Vents contraires ou non de l’économie et de la géopolitique, les investisseurs privés, à commencer par les institutionnels, doivent continuer à injecter de plus en plus d’argent dans les entreprises innovantes françaises, dont les startups. C’est en tout cas la volonté du gouvernement qui multiplie les initiatives dans ce sens.

Nouvelle illustration ce lundi avec un événement sur le financement des industries innovantes, organisé à Bercy sous l’égide de la Direction générale des entreprises (DGE). L’enjeu est simple : amplifier la vague d’investissements pour financer les transitions d’avenir portées notamment dans le cadre du plan France 2030 avec l’appui des LPs, des fonds d’investissement, des organismes d’accompagnement, des partenaires comme Bpifrance et des entreprises liées à la reconquête industrielle et à la deeptech.
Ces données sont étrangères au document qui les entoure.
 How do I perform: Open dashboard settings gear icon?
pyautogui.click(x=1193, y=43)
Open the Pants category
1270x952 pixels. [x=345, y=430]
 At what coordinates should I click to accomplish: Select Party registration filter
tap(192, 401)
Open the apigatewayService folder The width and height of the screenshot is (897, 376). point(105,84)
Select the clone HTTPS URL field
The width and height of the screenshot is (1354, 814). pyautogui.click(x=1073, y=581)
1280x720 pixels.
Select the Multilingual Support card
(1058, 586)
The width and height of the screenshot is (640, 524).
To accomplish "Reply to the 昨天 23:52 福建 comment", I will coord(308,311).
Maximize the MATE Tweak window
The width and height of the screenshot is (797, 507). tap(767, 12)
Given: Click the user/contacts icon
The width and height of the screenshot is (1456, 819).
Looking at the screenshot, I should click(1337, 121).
«L’idée de cette conférence est de confronter les visions des investisseurs institutionnels et de les faire dialoguer avec des fonds, mais aussi de partager les meilleures pratiques», indique un porte-parole de la DGE. Le tout pour faire monter en puissance le financement d’innovations clés dans la santé, les biotechnologies, la lutte contre le réchauffement climatique, l’énergie ou encore le hardware et l’informatique quantique. «Il est essentiel de partager des perspectives sectorielles qui sont très différentes. Il faut souligner également que ces secteurs représentent de très grosses opportunités», ajoute le représentant de la DGE.

7 milliards d’euros promis dans le cadre de Tibi 2

Cette réunion à Bercy intervient quelques mois après le lancement officiel du deuxième volet de l’initiative Tibi lors du dernier VivaTech. «L'initiative Tibi 1 a joué un rôle clé pour faire de la France le premier écosystème de financement des startups en Europe continentale, devant l’Allemagne. Avec Tibi 2, on continue et on élargit. L’enjeu est d’ouvrir le spectre en finançant les grandes transitions (écologie, santé…) et en prenant plus de risques sur le financement des deeptechs», indique le porte-parole de la DGE. Et de lancer : «Sur l’initiative Tibi, nous voulons porter un triple message : les investisseurs doivent accroître leurs efforts, notamment sur les poches early stage ouvertes, ; ils doivent aussi cibler davantage les industries innovantes au travers d’investissements dans les fonds spécialisés et généralistes ; nous encourageons enfin les fonds partenaires à recruter des personnels qualifiés pour qu’ils soient mieux armés.»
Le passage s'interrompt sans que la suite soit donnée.